- [Article]
--- begin ---

Plus, now that I don't have cable, it's actually worse. I don't think I realized how bad it was until I started watching Lost in Thanksgiving of 2009. The sixth season premiered a few months after I started watching it from the beginning, and I was caught up, WITH TIME TO SPARE. One weekend I had the flu and I literally watched Lost for 9 hours. 9 HOURS. Who does that? I don't care how sick you are, there's no excuse unless you're a 100% ridiculous human being. Which I am.

Another thing that happens is that once I catch up, I get so impatient waiting for one hour of each show per week that I abandon shows until I have at least 3 or 4 episodes to watch in a row. Occasionally, this results in high numbers of unwatched episodes, which stresses me out further. For instance, I am probably 31 episodes behind in Gossip Girl, which I love. I keep meaning to catch up, but it's a daunting task, and even though I prefer to watch TV in large quantities, even I get overwhelmed sometimes. And I worry. What if I'm too far gone when I start watching it again? What if I forgot what happened, and have to start even further back? What if I think I remember what happened, and then it turns out I forgot a tiny piece of something funny Chuck said and I miss some super-witty-wonderful or super-awful-hideous connection? What if, when I start watching again, I am unable to suspend my disbelief that a group of 6 people can have sex with every person in that group in every combination possible, being in love at least 50% of the time? Wait... who am I kidding? That will never be a problem. I'll always buy into that.

FOUR
I'm getting better about this, but cleaning has always been an issue. My mother can attest to this: As early as age 12, I fell into the trap of spending 11 hours cleaning my room every three months rather than spending the corresponding number of minutes each day. This only got worse in college, with more stuff and less space. It was further complicated by the fact that, in my first post-college apartment, my roommates moved in "college-style" (leaving 70% of their belongings at their parents' homes) while my mother was forcibly emptying out my childhood bedroom and sending it with me in minivanloads. I also have this terrible habit of putting things in "random buckets" (which may be bags, bins, unused space behind the printer, or other illogical locations that seem perfectly sensical at the time (Stephanie: I found the duck tea thing. Inquire within): My underwear drawer is important. I'll definitely remember that I put my camera / nail polish / copy of Atlas Shrugged / car keys / latex gloves / tiny lightbulbs from Ikea that fit only the lamp I bought from Ikea / slinky / hairbrush 1, 2 and 3 in here). Then, I make this grand plan to empty out the random buckets either in one fell swoop (all or nothing mentality) or bit by bit. Neither works. I'm getting better, and I have improved so much, but that's not exactly saying much, if you know what I mean. I should set the bar a little higher. Like, only underwear goes in the underwear drawer.

--- end ---

(Records from a pointing dataset)

--- begin ---

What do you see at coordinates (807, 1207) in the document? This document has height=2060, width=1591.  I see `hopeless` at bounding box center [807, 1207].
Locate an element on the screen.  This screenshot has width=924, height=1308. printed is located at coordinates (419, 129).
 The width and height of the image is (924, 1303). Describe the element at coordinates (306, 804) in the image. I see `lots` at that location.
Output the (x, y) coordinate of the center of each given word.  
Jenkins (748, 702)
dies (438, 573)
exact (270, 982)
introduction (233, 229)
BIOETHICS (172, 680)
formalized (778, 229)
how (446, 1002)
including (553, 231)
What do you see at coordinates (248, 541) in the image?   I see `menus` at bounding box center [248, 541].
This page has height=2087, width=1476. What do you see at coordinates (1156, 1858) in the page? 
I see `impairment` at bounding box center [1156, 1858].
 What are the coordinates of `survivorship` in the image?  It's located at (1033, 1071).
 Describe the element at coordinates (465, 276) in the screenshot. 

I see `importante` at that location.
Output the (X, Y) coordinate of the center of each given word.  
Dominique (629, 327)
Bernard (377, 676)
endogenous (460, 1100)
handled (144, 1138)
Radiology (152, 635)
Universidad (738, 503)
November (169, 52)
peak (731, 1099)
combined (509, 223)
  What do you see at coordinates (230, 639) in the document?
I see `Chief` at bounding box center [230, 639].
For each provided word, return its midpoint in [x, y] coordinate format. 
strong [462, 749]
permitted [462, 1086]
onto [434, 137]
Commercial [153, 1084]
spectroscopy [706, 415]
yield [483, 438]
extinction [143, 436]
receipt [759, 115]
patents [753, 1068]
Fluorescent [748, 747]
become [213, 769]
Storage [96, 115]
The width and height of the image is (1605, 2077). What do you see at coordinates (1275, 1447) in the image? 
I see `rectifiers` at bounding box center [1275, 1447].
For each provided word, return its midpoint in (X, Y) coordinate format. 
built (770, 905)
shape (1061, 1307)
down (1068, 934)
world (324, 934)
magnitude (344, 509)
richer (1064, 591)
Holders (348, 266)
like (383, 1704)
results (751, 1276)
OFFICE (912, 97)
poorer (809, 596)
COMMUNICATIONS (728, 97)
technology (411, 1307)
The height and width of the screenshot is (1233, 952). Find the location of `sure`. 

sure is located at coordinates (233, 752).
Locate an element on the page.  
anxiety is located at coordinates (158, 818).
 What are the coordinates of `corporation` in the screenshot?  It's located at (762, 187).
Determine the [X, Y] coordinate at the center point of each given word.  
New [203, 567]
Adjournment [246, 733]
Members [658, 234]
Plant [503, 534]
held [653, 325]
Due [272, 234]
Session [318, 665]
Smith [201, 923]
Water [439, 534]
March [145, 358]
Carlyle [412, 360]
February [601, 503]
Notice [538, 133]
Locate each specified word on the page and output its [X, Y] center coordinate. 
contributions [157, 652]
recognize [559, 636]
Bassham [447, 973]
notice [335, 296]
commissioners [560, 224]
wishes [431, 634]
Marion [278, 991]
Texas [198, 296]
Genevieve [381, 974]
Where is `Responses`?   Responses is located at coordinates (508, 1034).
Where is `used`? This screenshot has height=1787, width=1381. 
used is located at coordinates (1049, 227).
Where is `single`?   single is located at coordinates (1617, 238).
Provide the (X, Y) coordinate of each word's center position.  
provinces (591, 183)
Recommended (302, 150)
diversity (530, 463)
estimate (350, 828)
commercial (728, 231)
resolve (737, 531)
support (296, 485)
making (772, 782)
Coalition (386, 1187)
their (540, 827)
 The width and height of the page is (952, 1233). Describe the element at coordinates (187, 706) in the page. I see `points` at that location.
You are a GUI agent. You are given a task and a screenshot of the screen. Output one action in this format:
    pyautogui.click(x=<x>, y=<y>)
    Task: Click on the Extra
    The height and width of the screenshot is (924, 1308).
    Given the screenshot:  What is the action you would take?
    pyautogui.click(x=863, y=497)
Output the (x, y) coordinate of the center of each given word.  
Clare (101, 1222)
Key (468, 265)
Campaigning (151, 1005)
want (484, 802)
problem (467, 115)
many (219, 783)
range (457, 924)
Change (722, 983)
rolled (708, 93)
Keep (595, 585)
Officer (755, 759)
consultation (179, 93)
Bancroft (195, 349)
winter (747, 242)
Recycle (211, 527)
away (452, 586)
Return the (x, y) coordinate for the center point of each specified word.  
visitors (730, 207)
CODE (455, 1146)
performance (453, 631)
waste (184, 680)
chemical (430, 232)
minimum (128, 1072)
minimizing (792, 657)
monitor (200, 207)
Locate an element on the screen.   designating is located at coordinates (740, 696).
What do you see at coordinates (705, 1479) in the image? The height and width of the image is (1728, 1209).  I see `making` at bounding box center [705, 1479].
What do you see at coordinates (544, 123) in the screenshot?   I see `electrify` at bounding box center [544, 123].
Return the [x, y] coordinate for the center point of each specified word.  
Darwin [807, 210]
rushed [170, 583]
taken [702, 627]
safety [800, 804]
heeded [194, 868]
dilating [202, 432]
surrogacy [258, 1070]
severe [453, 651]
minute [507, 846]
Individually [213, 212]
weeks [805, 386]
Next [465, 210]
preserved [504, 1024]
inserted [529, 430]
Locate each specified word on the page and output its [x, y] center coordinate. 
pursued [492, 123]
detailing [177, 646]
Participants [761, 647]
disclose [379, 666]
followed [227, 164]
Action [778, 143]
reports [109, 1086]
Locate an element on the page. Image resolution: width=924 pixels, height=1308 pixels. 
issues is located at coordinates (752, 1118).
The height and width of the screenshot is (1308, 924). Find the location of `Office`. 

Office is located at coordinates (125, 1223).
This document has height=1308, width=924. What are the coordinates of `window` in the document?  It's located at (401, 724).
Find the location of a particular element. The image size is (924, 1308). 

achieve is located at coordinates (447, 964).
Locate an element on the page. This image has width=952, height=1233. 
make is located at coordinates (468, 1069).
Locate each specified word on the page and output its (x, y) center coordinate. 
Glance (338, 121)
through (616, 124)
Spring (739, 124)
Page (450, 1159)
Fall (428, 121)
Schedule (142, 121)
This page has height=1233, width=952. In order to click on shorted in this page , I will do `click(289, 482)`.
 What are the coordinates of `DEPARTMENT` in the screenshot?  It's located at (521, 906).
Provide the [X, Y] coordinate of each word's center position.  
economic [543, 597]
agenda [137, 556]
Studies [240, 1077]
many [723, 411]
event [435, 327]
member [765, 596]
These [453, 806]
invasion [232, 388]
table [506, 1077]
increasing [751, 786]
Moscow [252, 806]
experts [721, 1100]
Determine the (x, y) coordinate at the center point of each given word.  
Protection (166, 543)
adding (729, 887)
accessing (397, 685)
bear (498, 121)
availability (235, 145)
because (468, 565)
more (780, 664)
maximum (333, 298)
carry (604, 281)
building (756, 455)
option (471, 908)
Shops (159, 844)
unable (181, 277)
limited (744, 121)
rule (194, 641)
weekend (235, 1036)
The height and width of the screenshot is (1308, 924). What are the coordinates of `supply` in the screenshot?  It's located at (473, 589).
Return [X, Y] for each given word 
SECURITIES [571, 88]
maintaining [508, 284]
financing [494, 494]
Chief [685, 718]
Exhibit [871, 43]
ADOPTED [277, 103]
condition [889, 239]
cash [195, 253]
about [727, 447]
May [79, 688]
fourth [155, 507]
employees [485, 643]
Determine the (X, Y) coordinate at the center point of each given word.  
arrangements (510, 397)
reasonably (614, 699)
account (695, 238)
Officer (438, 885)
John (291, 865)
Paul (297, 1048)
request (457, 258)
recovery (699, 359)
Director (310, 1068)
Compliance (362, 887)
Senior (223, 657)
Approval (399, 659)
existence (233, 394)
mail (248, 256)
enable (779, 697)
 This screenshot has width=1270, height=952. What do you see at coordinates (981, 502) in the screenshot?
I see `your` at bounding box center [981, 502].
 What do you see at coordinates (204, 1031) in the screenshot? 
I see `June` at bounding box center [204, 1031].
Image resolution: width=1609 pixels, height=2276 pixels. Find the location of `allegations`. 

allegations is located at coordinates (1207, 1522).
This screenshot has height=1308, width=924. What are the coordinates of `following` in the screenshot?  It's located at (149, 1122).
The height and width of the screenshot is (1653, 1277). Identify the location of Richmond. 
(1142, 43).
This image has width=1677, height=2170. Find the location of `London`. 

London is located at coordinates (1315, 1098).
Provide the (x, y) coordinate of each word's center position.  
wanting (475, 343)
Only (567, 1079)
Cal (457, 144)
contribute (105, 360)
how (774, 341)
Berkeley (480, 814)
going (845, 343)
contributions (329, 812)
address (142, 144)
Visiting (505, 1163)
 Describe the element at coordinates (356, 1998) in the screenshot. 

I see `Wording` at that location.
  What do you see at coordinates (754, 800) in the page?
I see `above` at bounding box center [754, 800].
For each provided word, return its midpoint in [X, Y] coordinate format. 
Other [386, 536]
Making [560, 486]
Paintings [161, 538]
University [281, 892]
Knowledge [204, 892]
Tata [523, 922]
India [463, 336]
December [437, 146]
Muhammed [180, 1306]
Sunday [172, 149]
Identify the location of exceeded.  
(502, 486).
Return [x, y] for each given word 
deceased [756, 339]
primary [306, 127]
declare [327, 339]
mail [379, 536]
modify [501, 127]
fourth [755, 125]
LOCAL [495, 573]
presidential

--- end ---

- [Task instructions]
[1] State whether each statement agrees with the passage about TV watching and cleaning, answering yes or no and quoting the deciding words: (a) The writer began watching Lost in Thanksgiving of 2009. (b) The writer's roommates brought all of their belongings to the first post-college apartment. (c) At age 12, the writer cleaned the bedroom for a few minutes each day.
[2] Write out everything in the passage about TV watching and cleaning from "Plus, now that" down to "Which I am.".
Rely solely on the passage about TV watching and cleaning when responding.

- [Answers for the tasks]
[1]
(a) Yes: "I started watching Lost in Thanksgiving of 2009"
(b) No: "my roommates moved in "college-style" (leaving 70% of their belongings at their parents' homes)"
(c) No: "I fell into the trap of spending 11 hours cleaning my room every three months rather than spending the corresponding number of minutes each day"

[2]
Plus, now that I don't have cable, it's actually worse. I don't think I realized how bad it was until I started watching Lost in Thanksgiving of 2009. The sixth season premiered a few months after I started watching it from the beginning, and I was caught up, WITH TIME TO SPARE. One weekend I had the flu and I literally watched Lost for 9 hours. 9 HOURS. Who does that? I don't care how sick you are, there's no excuse unless you're a 100% ridiculous human being. Which I am.